__Selection__:
□ □ □ □ □ □ □

REASSEMBLE: A Multimodal Dataset for Contact-rich Robotic Assembly and Disassembly

📋 Introduction

Robotic manipulation remains a core challenge in robotics, particularly for contact-rich tasks such as industrial assembly and disassembly. Existing datasets have significantly advanced learning in manipulation but are primarily focused on simpler tasks like object rearrangement, falling short of capturing the complexity and physical dynamics involved in assembly and disassembly. To bridge this gap, we present REASSEMBLE (Robotic assEmbly disASSEMBLy datasEt), a new dataset designed specifically for contact-rich manipulation tasks. Built around the NIST Assembly Task Board 1 benchmark, REASSEMBLE includes four actions (pick, insert, remove, and place) involving 17 objects. The dataset contains 4,551 demonstrations, of which 4,035 were successful, spanning a total of 781 minutes. Our dataset features multi-modal sensor data including event cameras, force-torque sensors, microphones, and multi-view RGB cameras. This diverse dataset supports research in areas such as learning contact-rich manipulation, task condition identification, action segmentation, and more. We believe REASSEMBLE will be a valuable resource for advancing robotic manipulation in complex, real-world scenarios.

□ □ □ □ □ □ □

__Required tasks__:
**1)** According to the REASSEMBLE dataset introduction, how many of its demonstrations were successful?
**2)** Carry on the REASSEMBLE dataset introduction from its last sentence.

□ □ □ □ □ □ □

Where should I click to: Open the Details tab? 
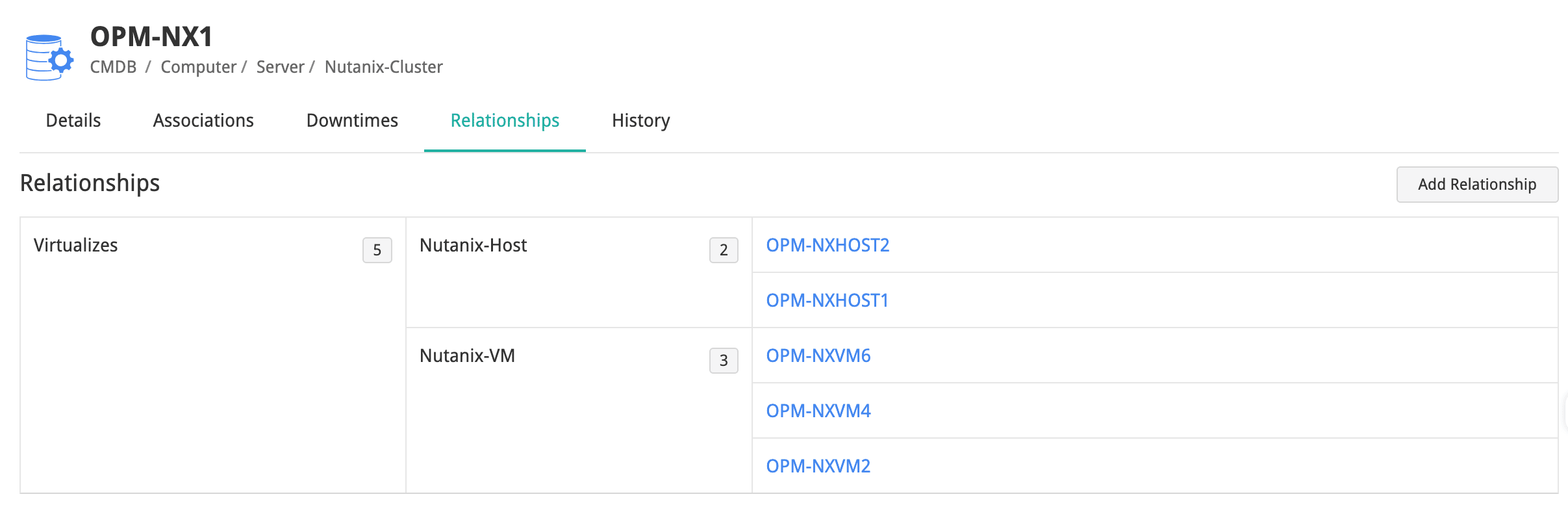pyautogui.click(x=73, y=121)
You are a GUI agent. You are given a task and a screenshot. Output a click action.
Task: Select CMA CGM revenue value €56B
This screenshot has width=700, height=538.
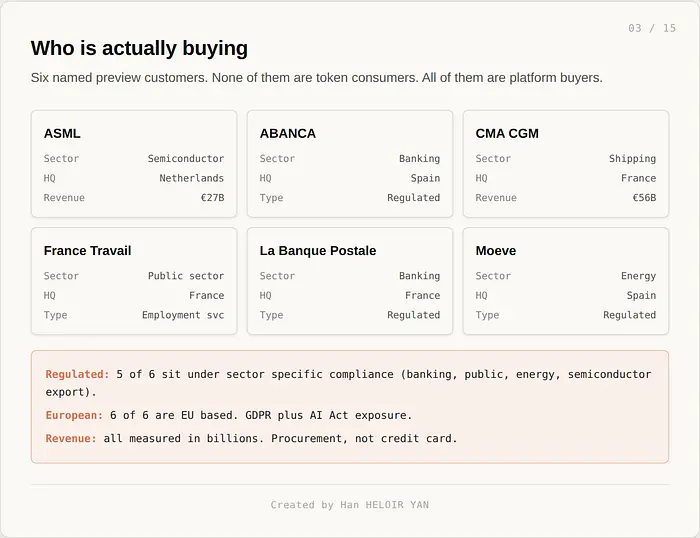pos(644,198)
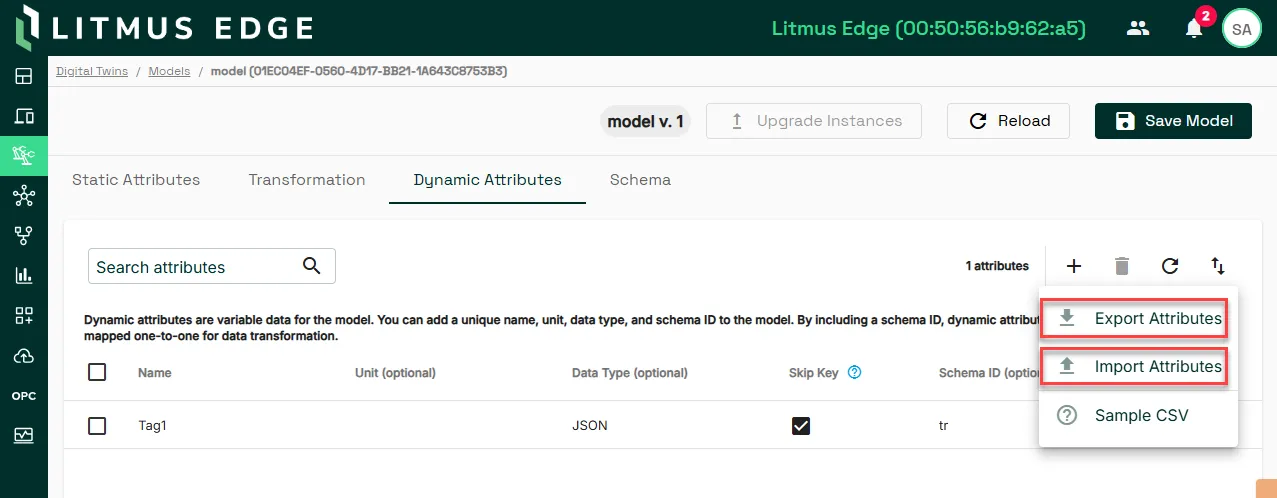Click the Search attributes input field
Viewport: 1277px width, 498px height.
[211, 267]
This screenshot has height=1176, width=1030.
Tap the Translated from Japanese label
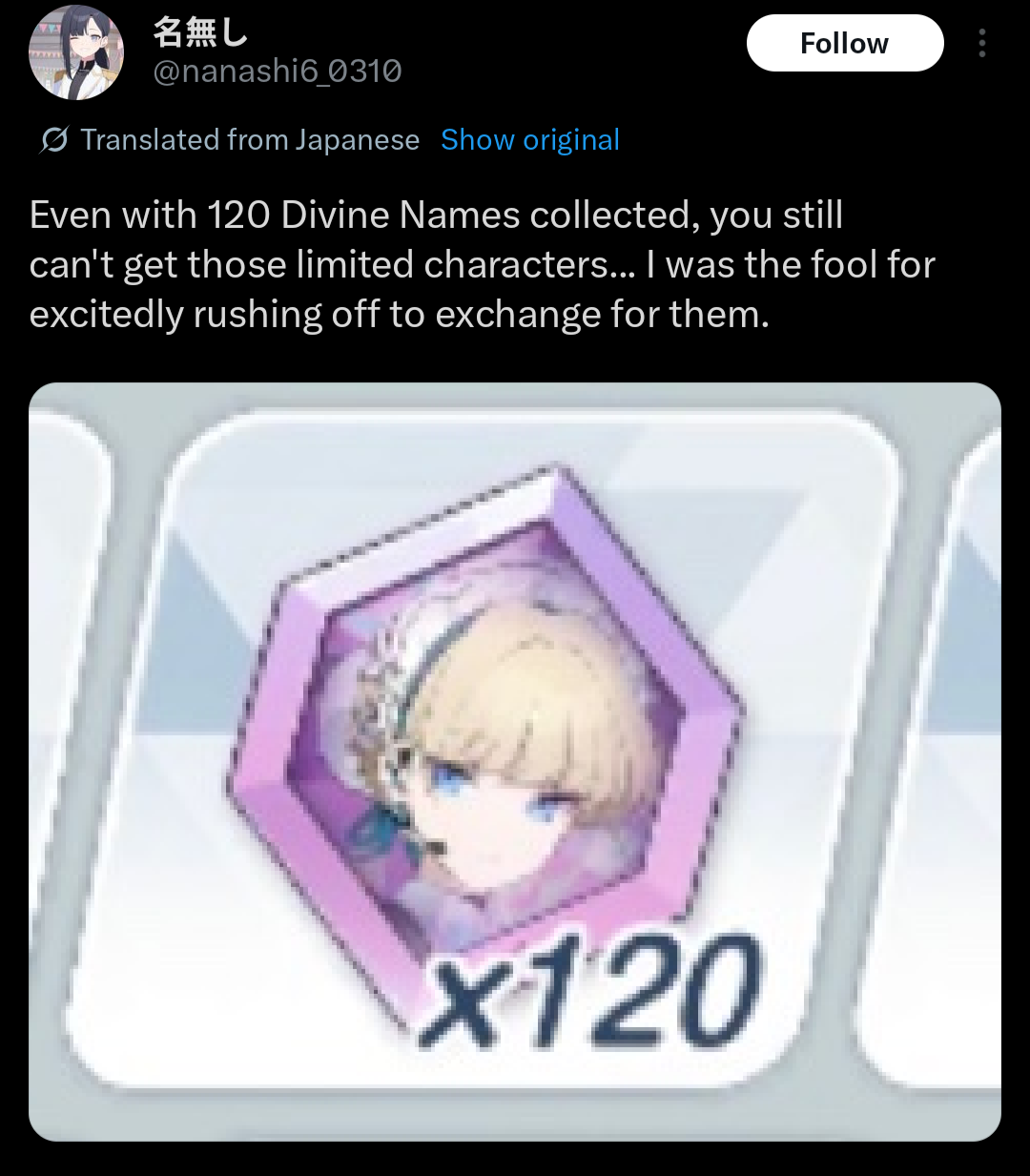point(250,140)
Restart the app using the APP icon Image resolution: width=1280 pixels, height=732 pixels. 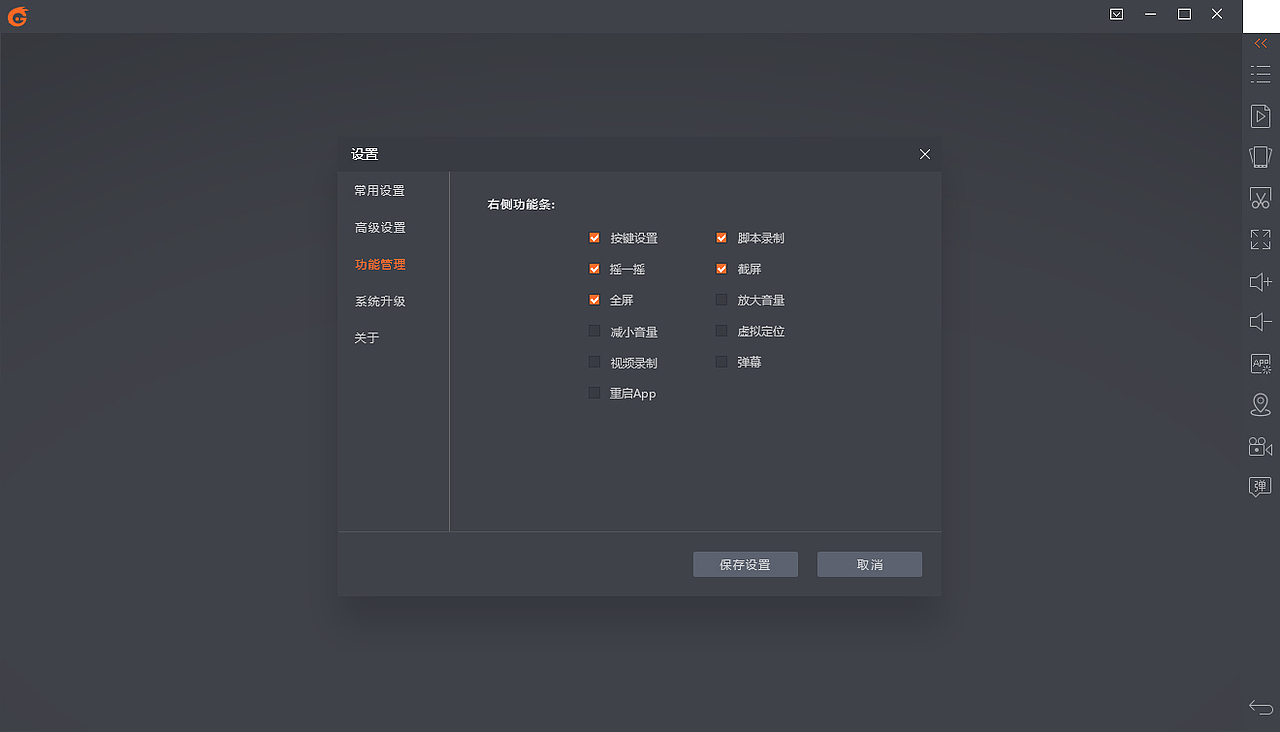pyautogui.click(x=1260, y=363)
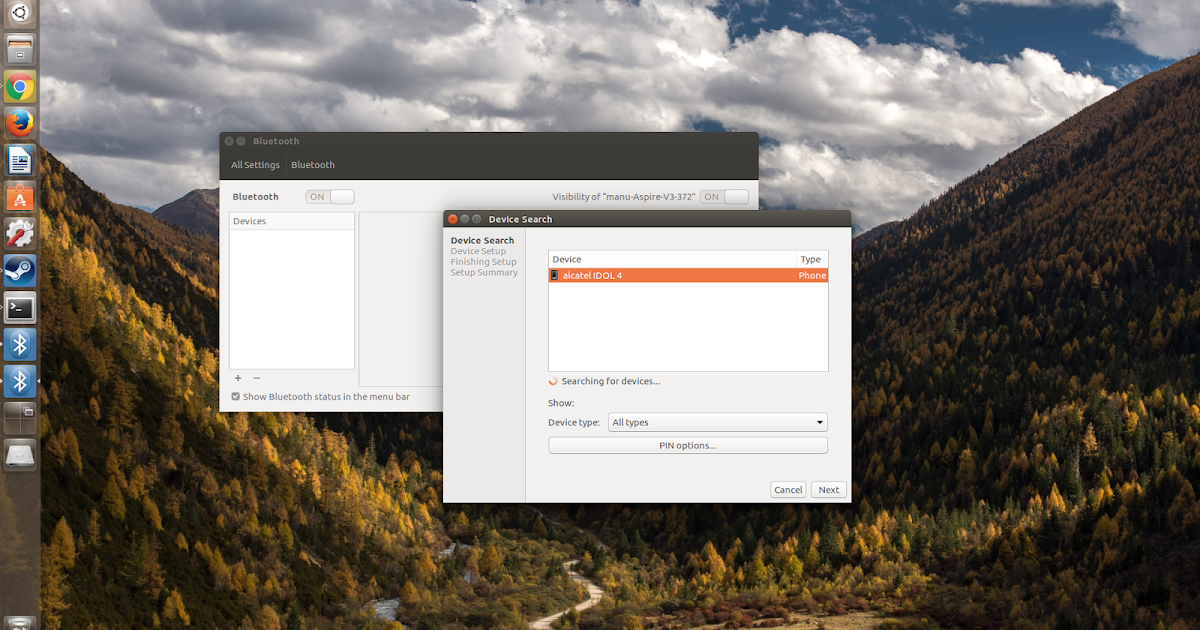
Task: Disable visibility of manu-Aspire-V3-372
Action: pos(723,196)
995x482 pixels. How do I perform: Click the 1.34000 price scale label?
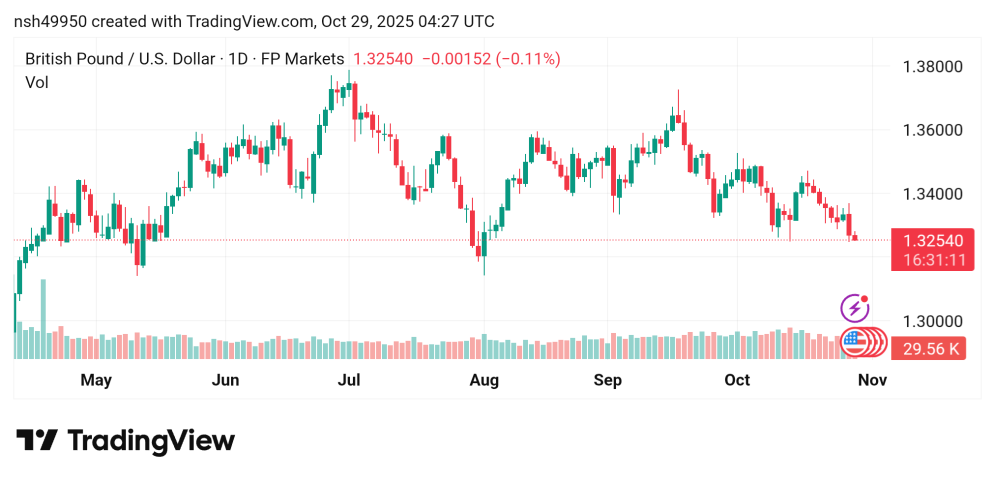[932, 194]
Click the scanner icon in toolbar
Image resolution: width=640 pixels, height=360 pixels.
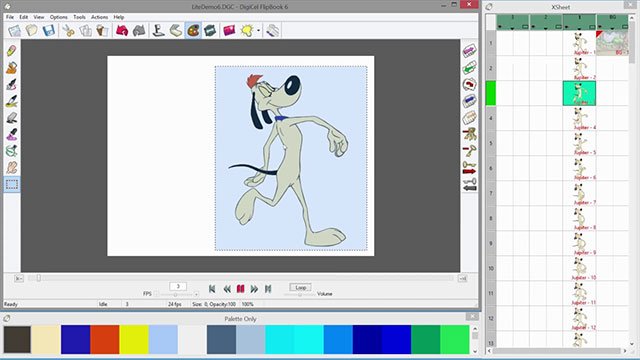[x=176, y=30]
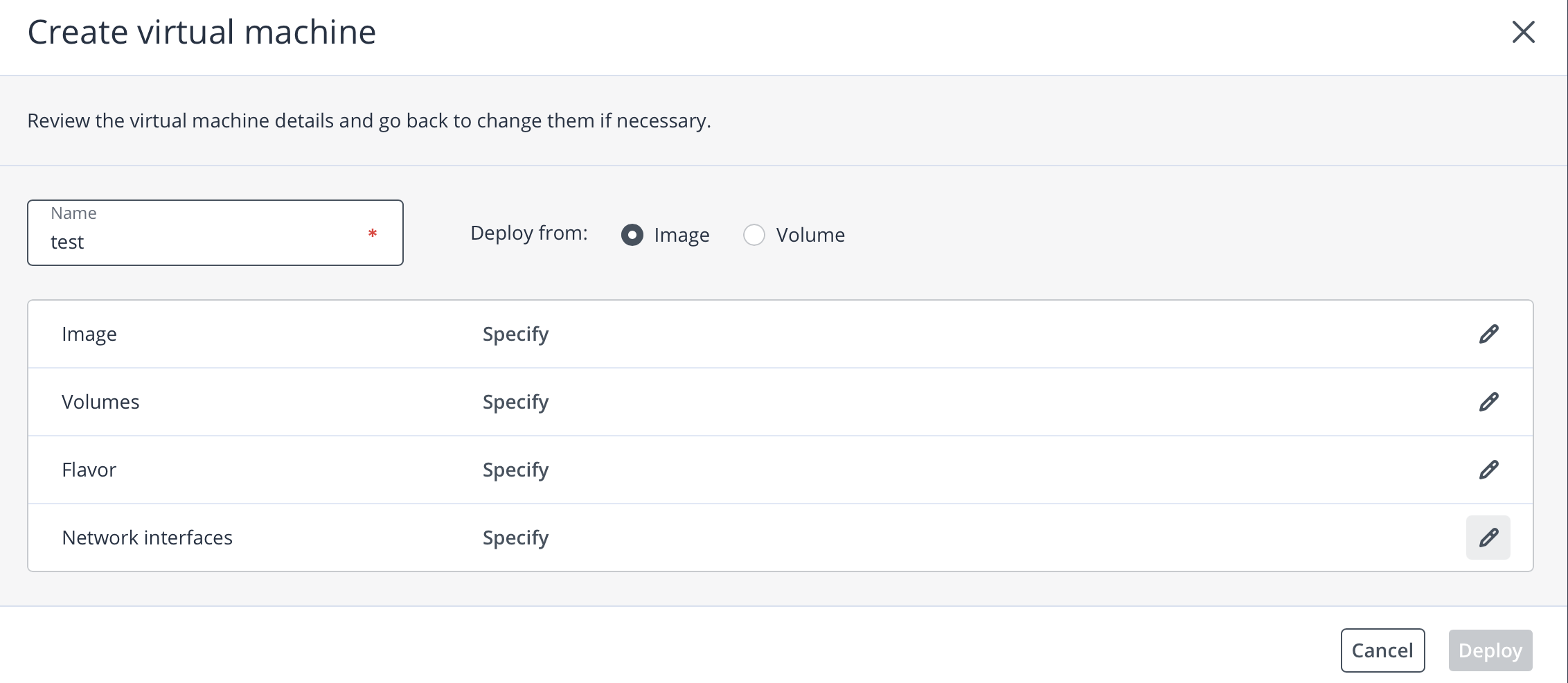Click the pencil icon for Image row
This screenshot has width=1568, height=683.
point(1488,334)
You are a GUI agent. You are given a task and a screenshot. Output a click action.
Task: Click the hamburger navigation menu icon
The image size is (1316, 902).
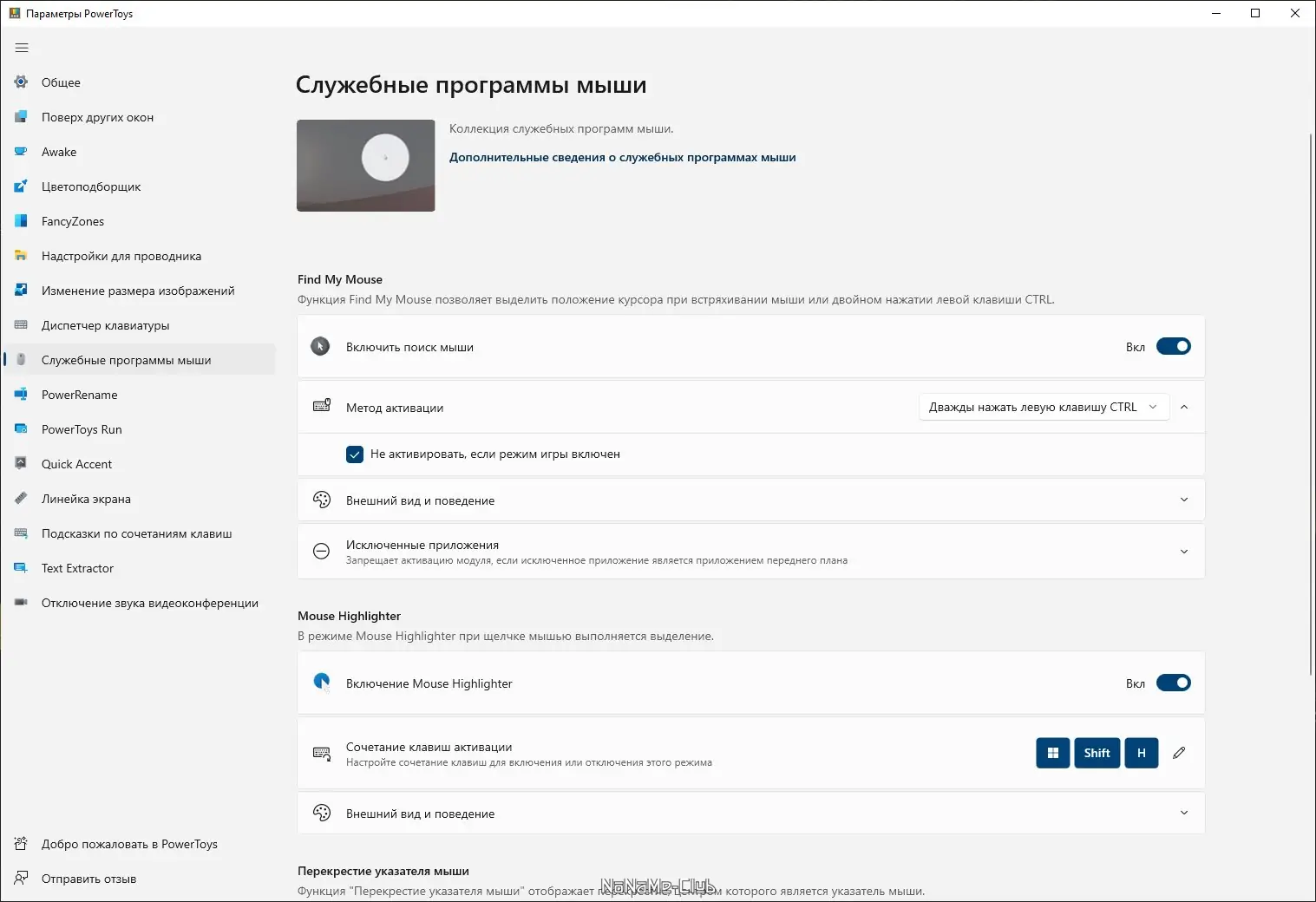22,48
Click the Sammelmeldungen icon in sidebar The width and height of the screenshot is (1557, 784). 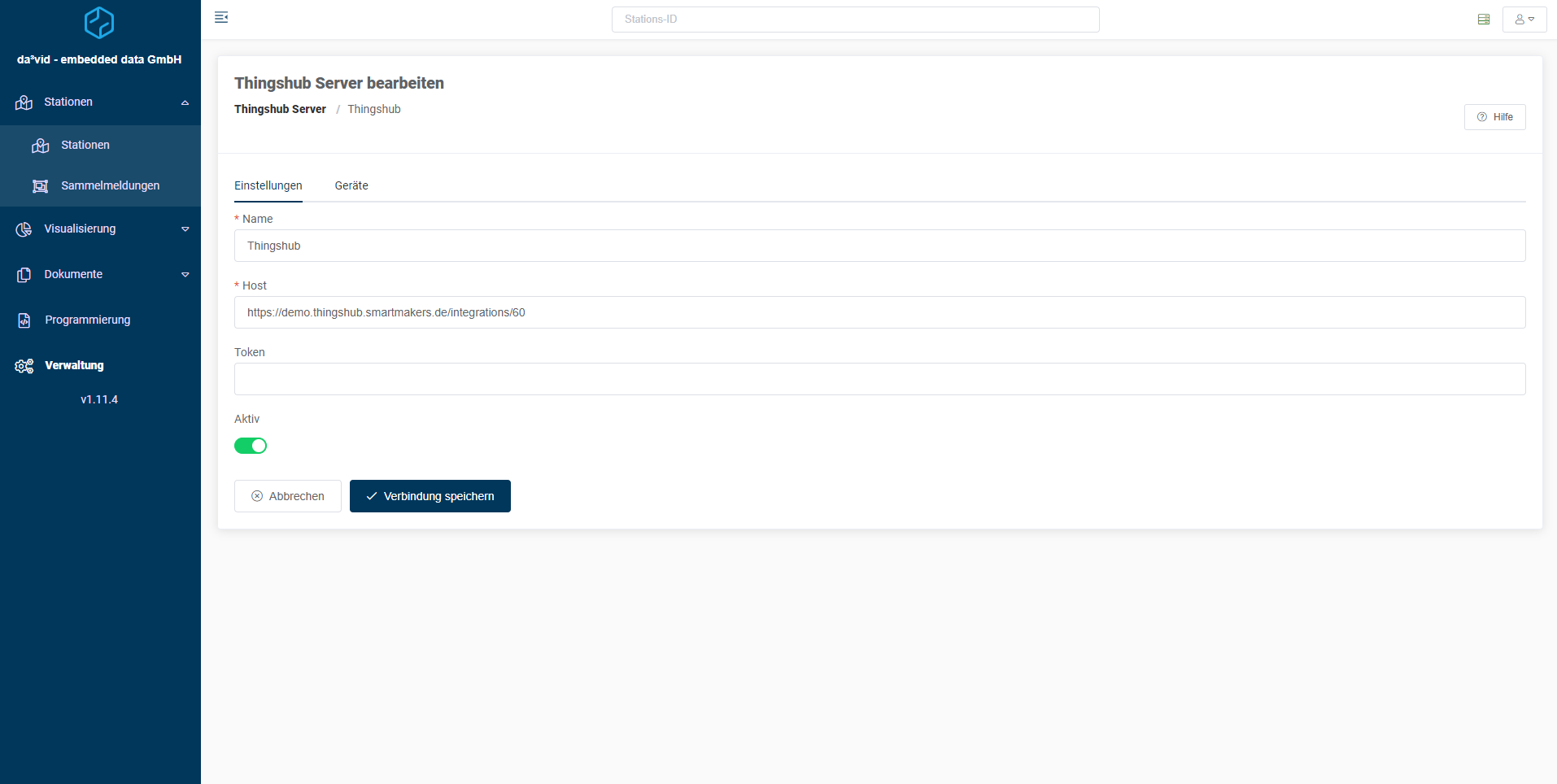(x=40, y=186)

□ □ □ □ □ □ □

__Answers in order__:
**1)** 4,035 of the 4,551 demonstrations were successful.

**2)**
✨ Key Features

Multimodality: REASSEMBLE contains data from robot proprioception, RGB cameras, Force&Torque sensors, microphones, and event cameras

Multitask labels: REASSEMBLE contains labeling which enables research in Temporal Action Segmentation, Motion Policy Learning, Anomaly detection, and Task Inversion.

Long horizon: Demonstrations in the REASSEMBLE dataset cover long horizon tasks and actions which usually span multiple steps.

Hierarchical labels: REASSEMBLE contains actions segmentation labels at two hierarchical levels.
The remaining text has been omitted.